Igor Klimer picture Igor Klimer · Oct 12, 2014

A more succinct way is to get the ImageWriter directly from ImageIO:

ImageWriter jpgWriter = ImageIO.getImageWritersByFormatName("jpg").next();
ImageWriteParam jpgWriteParam = jpgWriter.getDefaultWriteParam();
jpgWriteParam.setCompressionMode(ImageWriteParam.MODE_EXPLICIT);
jpgWriteParam.setCompressionQuality(0.7f);

ImageOutputStream outputStream = createOutputStream(); // For example implementations see below
jpgWriter.setOutput(outputStream);
IIOImage outputImage = new IIOImage(image, null, null);
jpgWriter.write(null, outputImage, jpgWriteParam);
jpgWriter.dispose();

The call to ImageWriteParam.setCompressionMode(ImageWriteParam.MODE_EXPLICIT) is needed in order to explicitly set the compression's level (quality).

In ImageWriteParam.setCompressionQuality() 1.0f is maximum quality, minimum compression, while 0.0f is minimum quality, maximum compression.

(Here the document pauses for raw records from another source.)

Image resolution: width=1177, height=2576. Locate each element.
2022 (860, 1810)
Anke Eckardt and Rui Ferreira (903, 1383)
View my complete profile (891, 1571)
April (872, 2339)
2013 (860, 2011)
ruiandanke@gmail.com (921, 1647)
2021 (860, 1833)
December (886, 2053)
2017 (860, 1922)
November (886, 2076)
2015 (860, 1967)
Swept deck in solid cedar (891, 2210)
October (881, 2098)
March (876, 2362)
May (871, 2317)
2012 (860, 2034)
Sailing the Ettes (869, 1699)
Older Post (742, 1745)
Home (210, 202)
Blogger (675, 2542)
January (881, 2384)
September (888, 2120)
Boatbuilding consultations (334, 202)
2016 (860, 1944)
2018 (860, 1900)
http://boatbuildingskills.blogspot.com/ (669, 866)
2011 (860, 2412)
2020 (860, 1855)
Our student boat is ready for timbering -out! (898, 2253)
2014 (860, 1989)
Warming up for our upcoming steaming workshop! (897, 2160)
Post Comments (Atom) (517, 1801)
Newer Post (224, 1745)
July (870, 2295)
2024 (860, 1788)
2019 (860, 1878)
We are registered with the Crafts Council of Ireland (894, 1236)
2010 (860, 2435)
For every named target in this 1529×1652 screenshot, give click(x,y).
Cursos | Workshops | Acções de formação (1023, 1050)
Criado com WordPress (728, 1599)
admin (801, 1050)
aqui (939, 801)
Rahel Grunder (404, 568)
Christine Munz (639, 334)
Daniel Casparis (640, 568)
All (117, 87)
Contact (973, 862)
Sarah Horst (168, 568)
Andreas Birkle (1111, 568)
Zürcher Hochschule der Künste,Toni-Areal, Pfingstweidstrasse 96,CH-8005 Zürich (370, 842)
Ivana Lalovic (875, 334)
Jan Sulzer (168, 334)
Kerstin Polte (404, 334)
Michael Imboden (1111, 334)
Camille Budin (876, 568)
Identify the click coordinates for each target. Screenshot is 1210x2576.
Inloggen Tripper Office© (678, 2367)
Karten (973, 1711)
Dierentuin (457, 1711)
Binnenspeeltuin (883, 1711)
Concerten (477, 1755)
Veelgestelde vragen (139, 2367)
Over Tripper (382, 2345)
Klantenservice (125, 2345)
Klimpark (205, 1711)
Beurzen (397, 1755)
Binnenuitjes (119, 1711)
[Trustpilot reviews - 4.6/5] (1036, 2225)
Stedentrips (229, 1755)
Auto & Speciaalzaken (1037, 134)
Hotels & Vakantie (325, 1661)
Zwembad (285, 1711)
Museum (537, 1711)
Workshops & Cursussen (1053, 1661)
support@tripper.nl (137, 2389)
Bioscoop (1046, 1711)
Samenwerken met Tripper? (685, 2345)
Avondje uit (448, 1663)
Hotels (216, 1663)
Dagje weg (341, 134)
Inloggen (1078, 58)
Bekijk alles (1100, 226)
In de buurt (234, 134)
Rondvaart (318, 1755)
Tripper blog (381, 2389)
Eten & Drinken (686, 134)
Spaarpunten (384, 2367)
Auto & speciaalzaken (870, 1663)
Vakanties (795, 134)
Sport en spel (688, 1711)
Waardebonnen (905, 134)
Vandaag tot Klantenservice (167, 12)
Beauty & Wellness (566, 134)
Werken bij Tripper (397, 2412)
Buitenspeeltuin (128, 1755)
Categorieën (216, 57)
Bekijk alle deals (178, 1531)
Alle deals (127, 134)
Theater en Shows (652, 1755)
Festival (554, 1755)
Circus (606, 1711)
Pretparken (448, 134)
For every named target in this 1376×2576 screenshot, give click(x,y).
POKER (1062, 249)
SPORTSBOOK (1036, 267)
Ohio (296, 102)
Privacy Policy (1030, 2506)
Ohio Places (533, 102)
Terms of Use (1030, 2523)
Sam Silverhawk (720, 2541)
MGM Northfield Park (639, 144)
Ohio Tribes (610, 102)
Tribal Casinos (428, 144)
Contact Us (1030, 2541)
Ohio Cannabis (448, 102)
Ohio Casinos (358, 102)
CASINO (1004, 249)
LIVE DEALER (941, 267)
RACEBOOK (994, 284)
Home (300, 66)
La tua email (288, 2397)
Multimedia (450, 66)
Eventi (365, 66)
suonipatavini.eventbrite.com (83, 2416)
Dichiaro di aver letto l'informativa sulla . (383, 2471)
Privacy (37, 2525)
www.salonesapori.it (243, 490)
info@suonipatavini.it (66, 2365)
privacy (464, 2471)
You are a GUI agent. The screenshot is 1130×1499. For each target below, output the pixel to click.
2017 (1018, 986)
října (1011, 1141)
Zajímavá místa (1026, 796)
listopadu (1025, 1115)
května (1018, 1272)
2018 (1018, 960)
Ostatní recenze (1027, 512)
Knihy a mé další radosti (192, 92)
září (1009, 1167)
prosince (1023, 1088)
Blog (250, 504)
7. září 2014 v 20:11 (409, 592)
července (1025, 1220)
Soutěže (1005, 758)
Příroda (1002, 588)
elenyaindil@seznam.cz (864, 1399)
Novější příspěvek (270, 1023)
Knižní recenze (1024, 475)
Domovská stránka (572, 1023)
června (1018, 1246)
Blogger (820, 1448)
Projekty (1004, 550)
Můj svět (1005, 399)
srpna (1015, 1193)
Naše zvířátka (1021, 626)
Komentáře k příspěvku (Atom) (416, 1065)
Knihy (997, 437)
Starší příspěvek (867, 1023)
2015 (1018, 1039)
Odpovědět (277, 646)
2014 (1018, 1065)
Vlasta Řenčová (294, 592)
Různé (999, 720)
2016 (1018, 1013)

ImageWriter.setOutput should be passed an ImageOutputStream. While the method accepts Object, according to documentation it's usually not supported:

Use of a general Object other than an ImageOutputStream is intended for writers that interact directly with an output device or imaging protocol. The set of legal classes is advertised by the writer's service provider's getOutputTypes method; most writers will return a single-element array containing only ImageOutputStream.class to indicate that they accept only an ImageOutputStream.

Most cases should be handled by these two classes:

  • FileImageOutputStream - an implementation of ImageOutputStream that writes its output directly to a File or RandomAccessFile.
  • MemoryCacheImageOutputStream - an implementation of ImageOutputStream that writes its output to a regular OutputStream. Usually used with ByteArrayOutputStream (thanks for the tip, @lmiguelmh!).